Stilta raises $10.5M from a16z and YC to help companies rediscover the patents they forgot they had
Source: TechCrunch
Background
Oskar Block has never been able to stay away from entrepreneurship for long. He was just 18 when he launched his first startup, building machine learning models for sports betting. “I’ve always been drawn to solving difficult data problems,” he told TechCrunch. He later moved into consulting, helping companies with AI integration strategies and learning what it takes to get large enterprises to embrace the technology.

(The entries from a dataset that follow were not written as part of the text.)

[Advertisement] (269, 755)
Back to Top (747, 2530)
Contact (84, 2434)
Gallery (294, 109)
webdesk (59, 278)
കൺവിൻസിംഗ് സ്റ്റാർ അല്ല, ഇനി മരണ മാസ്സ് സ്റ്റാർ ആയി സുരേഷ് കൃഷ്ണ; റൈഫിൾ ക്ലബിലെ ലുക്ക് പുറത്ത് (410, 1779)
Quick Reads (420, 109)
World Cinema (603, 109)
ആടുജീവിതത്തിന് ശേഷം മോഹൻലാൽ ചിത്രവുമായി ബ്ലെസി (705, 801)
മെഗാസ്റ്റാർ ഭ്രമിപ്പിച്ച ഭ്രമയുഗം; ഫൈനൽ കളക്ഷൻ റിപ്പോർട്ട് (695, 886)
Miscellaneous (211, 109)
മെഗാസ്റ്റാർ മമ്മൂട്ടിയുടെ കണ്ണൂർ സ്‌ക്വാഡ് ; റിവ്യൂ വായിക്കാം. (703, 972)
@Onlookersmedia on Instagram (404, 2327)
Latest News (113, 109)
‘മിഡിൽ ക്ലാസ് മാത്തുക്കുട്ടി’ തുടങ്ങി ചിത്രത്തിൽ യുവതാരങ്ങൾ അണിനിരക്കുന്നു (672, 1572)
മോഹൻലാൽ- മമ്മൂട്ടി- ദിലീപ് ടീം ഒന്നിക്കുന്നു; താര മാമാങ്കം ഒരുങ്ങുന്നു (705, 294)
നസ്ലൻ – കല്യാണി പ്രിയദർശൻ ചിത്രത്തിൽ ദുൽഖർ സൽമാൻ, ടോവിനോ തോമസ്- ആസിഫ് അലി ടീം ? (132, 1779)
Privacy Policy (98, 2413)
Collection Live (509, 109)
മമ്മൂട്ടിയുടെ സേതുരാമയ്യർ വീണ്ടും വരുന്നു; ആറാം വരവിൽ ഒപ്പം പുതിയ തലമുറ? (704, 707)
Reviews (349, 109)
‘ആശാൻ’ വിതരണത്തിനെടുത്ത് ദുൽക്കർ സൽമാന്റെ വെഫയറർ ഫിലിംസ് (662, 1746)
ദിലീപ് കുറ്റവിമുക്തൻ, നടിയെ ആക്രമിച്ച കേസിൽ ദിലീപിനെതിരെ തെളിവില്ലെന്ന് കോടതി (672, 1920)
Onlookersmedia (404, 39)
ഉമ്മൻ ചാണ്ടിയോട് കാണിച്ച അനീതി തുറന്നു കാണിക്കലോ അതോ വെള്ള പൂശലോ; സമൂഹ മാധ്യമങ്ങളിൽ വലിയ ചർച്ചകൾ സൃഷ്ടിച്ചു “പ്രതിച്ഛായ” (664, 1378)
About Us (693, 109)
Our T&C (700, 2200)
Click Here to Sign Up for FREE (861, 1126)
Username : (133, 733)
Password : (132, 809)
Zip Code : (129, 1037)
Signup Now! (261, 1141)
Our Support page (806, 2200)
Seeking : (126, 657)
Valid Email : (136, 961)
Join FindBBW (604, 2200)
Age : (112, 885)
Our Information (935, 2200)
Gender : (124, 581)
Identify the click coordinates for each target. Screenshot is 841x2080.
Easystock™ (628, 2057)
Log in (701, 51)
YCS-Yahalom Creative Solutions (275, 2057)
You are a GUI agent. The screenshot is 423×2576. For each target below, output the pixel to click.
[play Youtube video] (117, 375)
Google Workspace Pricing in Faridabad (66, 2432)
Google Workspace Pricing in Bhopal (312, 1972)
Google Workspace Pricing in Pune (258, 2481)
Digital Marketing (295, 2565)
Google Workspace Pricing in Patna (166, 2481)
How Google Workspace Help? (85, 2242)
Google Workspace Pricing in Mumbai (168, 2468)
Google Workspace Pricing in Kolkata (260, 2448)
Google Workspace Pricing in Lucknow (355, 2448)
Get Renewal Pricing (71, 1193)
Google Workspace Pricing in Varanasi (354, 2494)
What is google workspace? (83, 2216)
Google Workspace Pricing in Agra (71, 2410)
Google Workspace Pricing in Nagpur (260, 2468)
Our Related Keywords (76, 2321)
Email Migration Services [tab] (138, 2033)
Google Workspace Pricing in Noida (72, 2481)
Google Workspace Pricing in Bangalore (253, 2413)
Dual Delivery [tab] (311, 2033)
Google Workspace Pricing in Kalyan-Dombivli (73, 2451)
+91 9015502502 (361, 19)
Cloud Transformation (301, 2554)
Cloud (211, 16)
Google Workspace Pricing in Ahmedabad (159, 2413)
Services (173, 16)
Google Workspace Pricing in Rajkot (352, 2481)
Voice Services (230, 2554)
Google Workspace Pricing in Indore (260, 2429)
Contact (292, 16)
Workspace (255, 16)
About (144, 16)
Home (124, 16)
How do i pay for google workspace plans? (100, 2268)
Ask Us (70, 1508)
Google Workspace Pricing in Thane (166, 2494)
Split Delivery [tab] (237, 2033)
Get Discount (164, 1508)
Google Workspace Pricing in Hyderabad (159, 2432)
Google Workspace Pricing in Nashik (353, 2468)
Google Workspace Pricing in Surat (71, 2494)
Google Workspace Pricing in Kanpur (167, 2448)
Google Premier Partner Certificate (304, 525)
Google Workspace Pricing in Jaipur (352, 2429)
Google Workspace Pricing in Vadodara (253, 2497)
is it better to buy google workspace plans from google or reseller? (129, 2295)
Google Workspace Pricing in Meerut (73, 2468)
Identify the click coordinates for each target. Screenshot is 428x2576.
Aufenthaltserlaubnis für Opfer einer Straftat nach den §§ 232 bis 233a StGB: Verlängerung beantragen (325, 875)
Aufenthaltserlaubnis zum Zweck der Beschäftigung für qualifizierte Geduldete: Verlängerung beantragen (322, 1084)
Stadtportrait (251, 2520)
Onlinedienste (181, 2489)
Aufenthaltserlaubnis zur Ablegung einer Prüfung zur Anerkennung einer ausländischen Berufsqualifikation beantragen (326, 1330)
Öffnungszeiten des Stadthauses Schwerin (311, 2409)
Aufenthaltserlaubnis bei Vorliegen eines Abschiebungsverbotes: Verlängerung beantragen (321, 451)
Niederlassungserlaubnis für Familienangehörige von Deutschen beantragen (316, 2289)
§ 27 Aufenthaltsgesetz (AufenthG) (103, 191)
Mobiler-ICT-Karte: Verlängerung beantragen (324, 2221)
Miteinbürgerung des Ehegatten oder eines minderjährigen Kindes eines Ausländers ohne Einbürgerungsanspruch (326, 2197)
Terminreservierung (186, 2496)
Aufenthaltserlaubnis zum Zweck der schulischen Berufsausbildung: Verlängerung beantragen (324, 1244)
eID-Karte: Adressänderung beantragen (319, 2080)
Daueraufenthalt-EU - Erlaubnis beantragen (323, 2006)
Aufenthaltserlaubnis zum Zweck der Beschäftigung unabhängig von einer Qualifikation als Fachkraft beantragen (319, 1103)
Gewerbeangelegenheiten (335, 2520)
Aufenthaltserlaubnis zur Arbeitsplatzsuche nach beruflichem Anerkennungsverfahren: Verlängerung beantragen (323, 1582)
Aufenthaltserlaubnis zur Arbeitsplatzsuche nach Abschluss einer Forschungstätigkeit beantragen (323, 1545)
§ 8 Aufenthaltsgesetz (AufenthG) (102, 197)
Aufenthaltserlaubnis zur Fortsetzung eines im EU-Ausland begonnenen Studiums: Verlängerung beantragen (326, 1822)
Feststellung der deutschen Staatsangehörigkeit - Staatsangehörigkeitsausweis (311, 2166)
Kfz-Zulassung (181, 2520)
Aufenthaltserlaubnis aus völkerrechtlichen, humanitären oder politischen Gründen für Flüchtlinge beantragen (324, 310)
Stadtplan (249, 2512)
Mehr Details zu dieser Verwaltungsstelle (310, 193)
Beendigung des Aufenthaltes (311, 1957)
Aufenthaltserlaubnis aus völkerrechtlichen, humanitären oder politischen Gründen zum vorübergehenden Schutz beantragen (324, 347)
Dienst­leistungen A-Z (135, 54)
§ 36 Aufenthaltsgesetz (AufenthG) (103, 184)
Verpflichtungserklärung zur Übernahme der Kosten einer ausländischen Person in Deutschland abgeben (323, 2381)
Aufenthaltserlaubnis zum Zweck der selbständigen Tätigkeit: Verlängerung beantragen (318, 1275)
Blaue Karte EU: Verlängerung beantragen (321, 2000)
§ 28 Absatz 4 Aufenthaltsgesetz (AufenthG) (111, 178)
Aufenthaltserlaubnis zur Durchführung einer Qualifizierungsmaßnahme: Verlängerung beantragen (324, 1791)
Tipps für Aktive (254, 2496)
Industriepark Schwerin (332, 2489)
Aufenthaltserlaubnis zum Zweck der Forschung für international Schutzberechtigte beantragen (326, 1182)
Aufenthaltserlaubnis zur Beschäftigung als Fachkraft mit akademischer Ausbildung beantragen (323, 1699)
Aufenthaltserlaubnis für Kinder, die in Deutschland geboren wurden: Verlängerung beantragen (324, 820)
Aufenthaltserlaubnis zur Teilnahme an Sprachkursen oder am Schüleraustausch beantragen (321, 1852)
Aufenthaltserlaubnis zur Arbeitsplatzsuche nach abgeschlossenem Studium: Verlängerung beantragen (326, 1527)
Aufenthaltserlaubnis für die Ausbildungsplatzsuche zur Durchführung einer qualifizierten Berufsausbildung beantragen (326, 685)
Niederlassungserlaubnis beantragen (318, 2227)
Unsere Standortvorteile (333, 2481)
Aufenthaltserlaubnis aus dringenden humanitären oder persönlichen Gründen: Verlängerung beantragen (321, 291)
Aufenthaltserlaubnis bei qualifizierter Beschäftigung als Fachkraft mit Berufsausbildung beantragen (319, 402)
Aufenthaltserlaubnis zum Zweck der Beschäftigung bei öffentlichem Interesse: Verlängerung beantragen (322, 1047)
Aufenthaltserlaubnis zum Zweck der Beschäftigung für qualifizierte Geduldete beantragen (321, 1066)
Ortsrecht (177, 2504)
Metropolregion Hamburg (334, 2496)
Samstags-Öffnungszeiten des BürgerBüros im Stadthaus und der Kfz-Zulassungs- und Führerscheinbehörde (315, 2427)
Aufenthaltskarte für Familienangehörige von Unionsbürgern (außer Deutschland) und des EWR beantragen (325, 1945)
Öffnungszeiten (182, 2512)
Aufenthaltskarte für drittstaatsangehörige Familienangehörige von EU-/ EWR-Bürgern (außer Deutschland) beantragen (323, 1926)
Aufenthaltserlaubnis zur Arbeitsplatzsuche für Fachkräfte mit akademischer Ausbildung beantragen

Block then took a role at an autonomous trucking company, where he saw firsthand how manual and slow the patent process was. The idea for his next company came one evening at dinner with a friend and colleague, Tobias Estreen, when Estreen’s father, a patent attorney, recounted his daily routine: “Reading the same kind of documents, the same way he had for thirty years,” Block recalled.
The Idea
Block and Estreen identified an opening and teamed up with two others, Petrus Werner and Oscar Adamsson, to launch Stilta, an AI platform designed to automate the research and analytical work behind intellectual property cases—the labor‑intensive work that has historically made patent litigation slow and expensive.
Funding
The startup announced a $10.5 million seed round on Tuesday, led by Andreessen Horowitz. Other investors include Y Combinator and operators from companies such as OpenAI, Legora, and Lovable.
How Stilta Works
Stilta functions like a team of lawyers. Users input a patent number and any relevant content; a network of AI agents then:
- Searches for other patents that might conflict with the claim
- Flags similar property that could apply
- Pulls the filing and court history of the patent
“The agents reason in parallel and converge the way a room full of specialists would, but at a scale no human team can match,” Block said. The lawyer or professional remains in the “driver’s seat,” guiding the analysis rather than ceding control. The output is litigation‑grade: a report and claim charts with pinpoint citations to every piece of evidence.
Industry Context
Other companies in this space include Solve Intelligence and DeepIP. Legal tech has become a hot sector amid the broader AI boom. Block noted that parts of the legal industry are already seeing AI‑accelerated change, while other segments may not be ready for it for a long time.
He added that many companies are holding onto patents they’ve “never enforced, never licensed, never even analyzed properly because the cost of doing so was prohibitive.” Reducing that cost barrier is Stilta’s primary goal. Making patent litigation more efficient and affordable could unlock latent value in dormant patent portfolios.
Outlook
“The question isn’t really whether the legal system is prepared for AI,” Block said. “It’s whether companies are prepared for what becomes possible when the analytical bottleneck disappears.”